Y caminamos así hasta la entrada de la escuela.

En este momento ya no río más. Me he dado cuenta que comienza la cuenta regresiva para que mi pequeño deje de ser un niño. Faltan tal vez años, lo sé. Pero de repente siento como si mi pequeño se me fuera de las manos.

Aun no comenzamos y siempre es igual: esperar a que abran. ¿Será que me gusta llegar temprano? No lo sé. Me gusta ser puntual y estar siempre al menos 5 minutos antes de mis compromisos. La mañana es fresca y agradable, tal vez estemos a unos 14 grados.

Aquí siempre hay ruido, proviene de gigantescas máquinas que crean y transforman el acero. Tengo que caminar unos 10 minutos desde donde me deja el taxi en la entrada de la planta hasta las oficinas. El cielo aquí es azul, y sería una mañana hermosa si no fuera por que tengo que caminar entre trenes, maquinaria y cerros de chatarra. A un costado de la acera que delimita el camino, gigantescos imanes y garras mueven esos cerros de lugar.

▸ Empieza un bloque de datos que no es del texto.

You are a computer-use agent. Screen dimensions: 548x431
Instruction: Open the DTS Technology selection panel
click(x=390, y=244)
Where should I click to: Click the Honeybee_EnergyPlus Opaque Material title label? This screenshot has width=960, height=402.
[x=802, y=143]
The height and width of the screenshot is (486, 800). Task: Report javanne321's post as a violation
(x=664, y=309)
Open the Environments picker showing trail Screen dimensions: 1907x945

Este viaje me ha costado mucho menos trabajo, todo ha sido más fácil, incluso no me quejé del aeropuerto, sin embargo volé a León y de ahí tuve que tomar un taxi que me trajo por carretera, eso fue una hora de camino. El hotel es bastante agradable y si tiene un restaurante en forma, así que puedo desayunar algo caliente. Hoy me desayuné un omelet relleno de huitlacoche y estaba delicioso.

Con apenas 3 días aquí aún me cuesta trabajo ubicarme, hoy estaba a punto de gritarle al taxista que se estaba yendo para otro lado.

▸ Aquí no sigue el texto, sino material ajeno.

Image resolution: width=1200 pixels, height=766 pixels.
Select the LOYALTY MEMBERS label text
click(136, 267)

-usted no se preocupe – me respondió

Sorpresa, llegamos rapidísimo, ha sido la vez que menos se tardaron…mmm, o sea que los otros taxistas me han dado vueltas y mas vueltas.

Por las noches estoy cerca de un centro comercial así que puedo pasear un rato por la noche. El centro comercial es pequeño y tranquilo, me gusta. El martes pasé enfrente de un negocio que venden navajas de todo tipo (y es que a mi me fascinan) de muchos colores y con 20 mil cositas, con mango de madera algunas o de hueso. El letrero rezaba “liquidación, solo hoy”, ayer Miércoles seguía el letrero, me supongo que hoy por la noche también estará, eso lo convierte en un hoy de 3 días. Lastima, si no fuera por que no te permiten llevar navajas en las maletas me compraría una. Antes bastaba con declararla, la ponían en una cajita y te la documentaban, hoy no se que ocurriría si llego con una navaja al aeropuerto.

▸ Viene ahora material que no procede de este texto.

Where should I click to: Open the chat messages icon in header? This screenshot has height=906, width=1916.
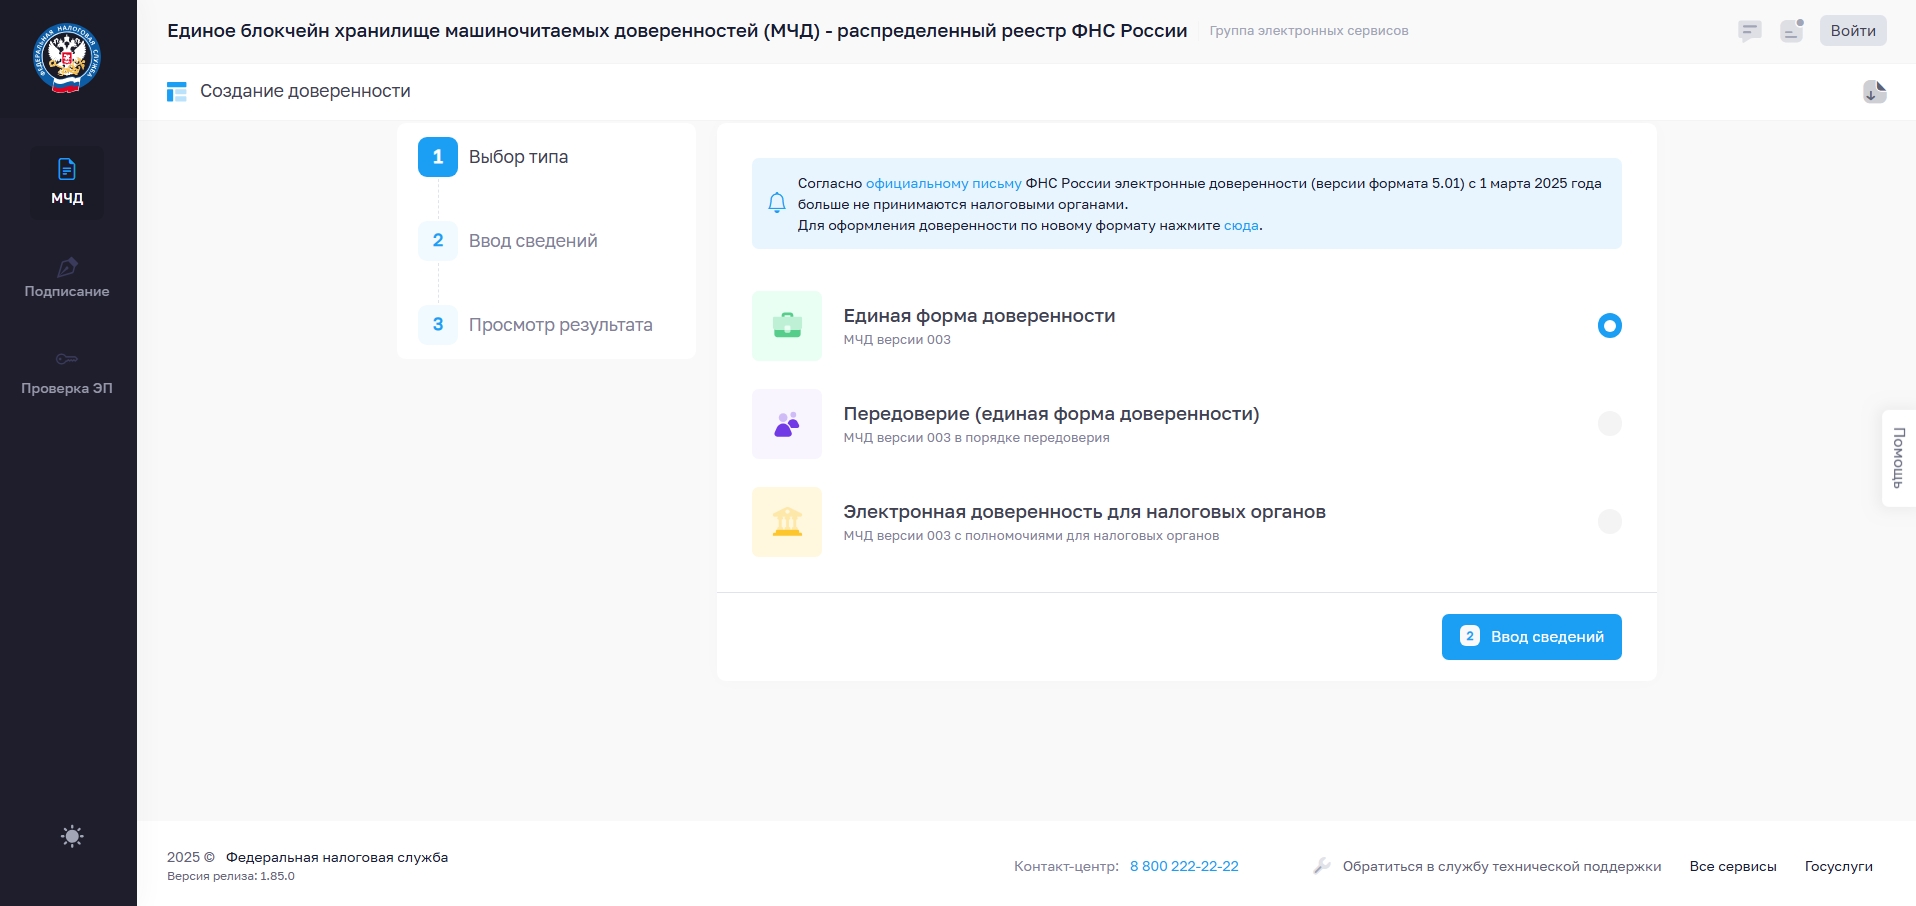coord(1749,31)
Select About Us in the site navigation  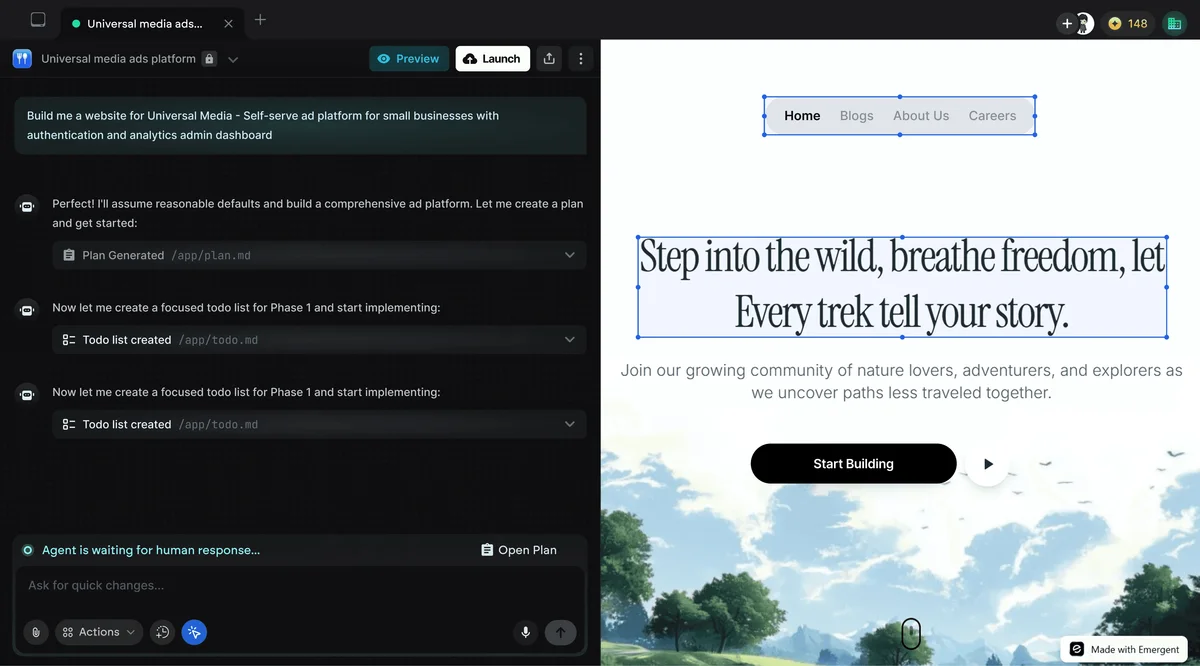coord(920,115)
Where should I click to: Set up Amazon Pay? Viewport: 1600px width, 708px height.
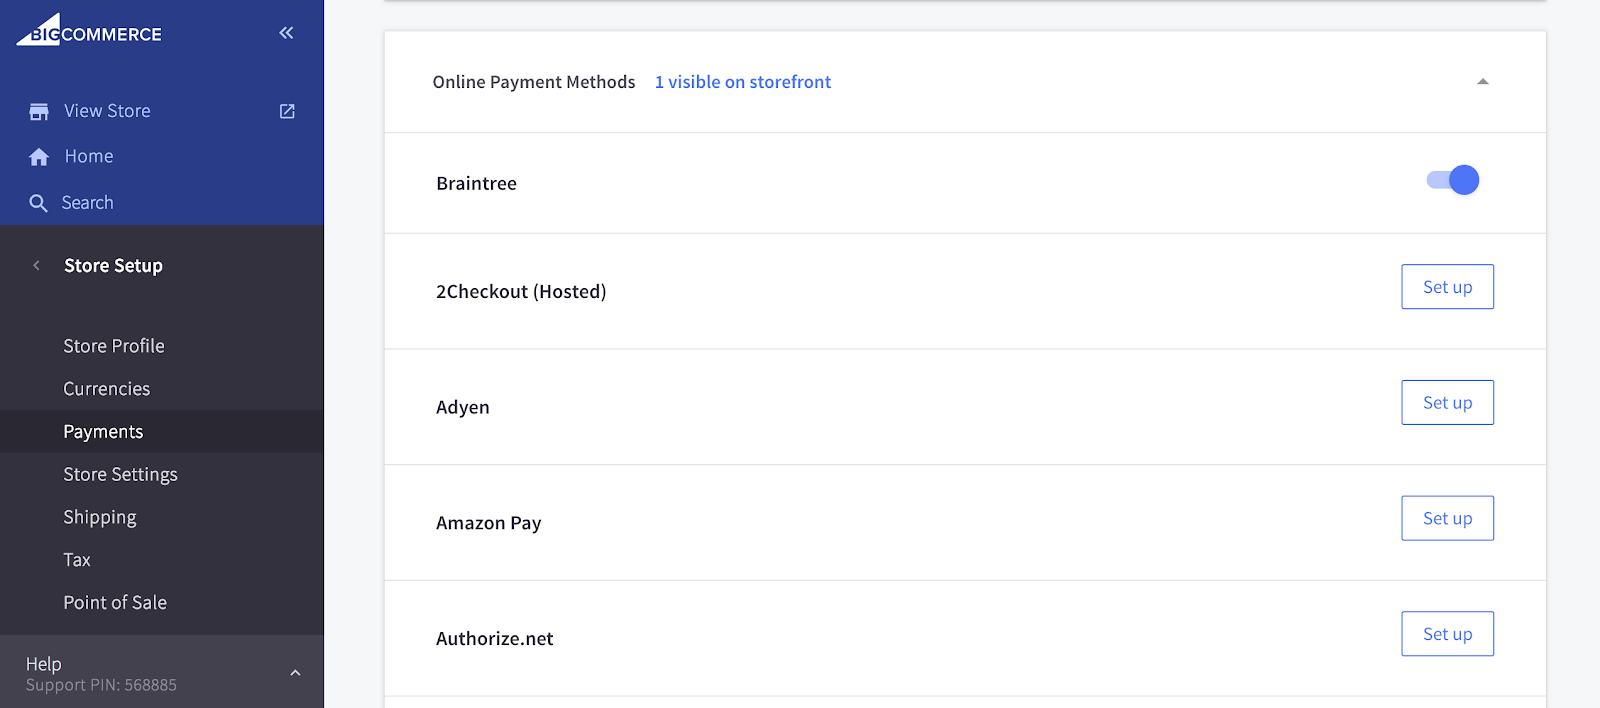click(1447, 518)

Esta vez prefiero pasear ya que el libro que me traje no me gustó, el de la semana pasada me gustó tanto que lo terminé el fin de semana. El que me traje es una novela de un interesante tema: “la cruzada de los niños” y se refiere al ejercito de niños que participó en las cruzadas, lamentablemente la prosa es mala. Así que a la hoja 30 creo lo dejé. Trataré de hoy por la noche encontrar una librería para ver si doy con algo interesante.